*ASSIGNMENT*: Begin at the line containing "You are a computer-use" and give again every line to the end of the records, exactly, without the pictures.
====================
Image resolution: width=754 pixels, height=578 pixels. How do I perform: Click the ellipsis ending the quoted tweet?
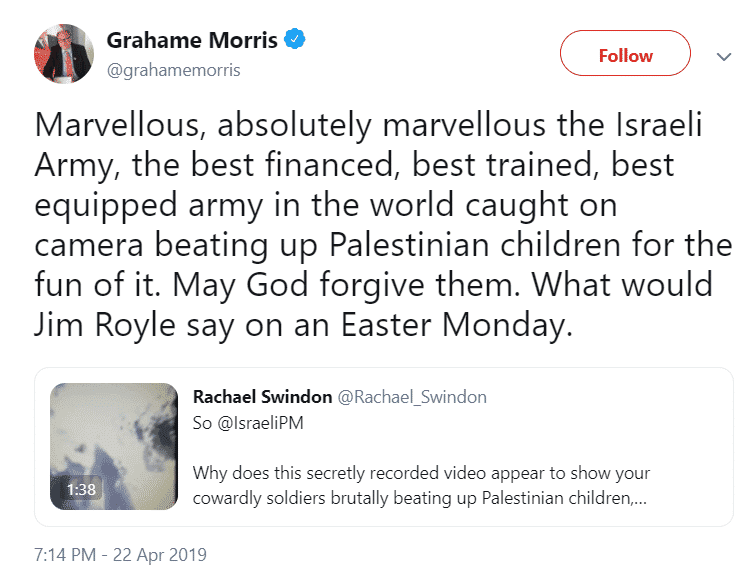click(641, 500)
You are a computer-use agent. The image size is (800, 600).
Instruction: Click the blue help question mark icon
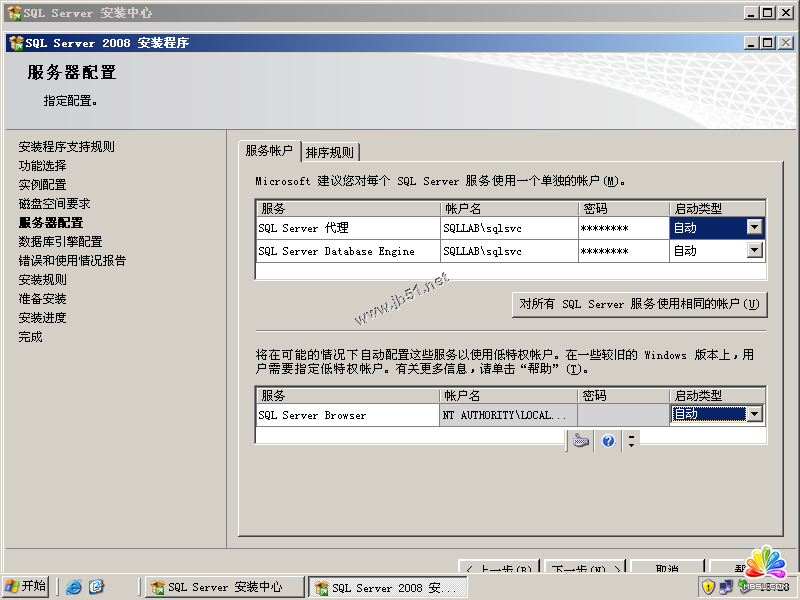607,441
====================
*ANSWER BOX*:
You are a computer-use agent. The image size is (800, 600).
Instruction: Click the blue help question mark icon
607,441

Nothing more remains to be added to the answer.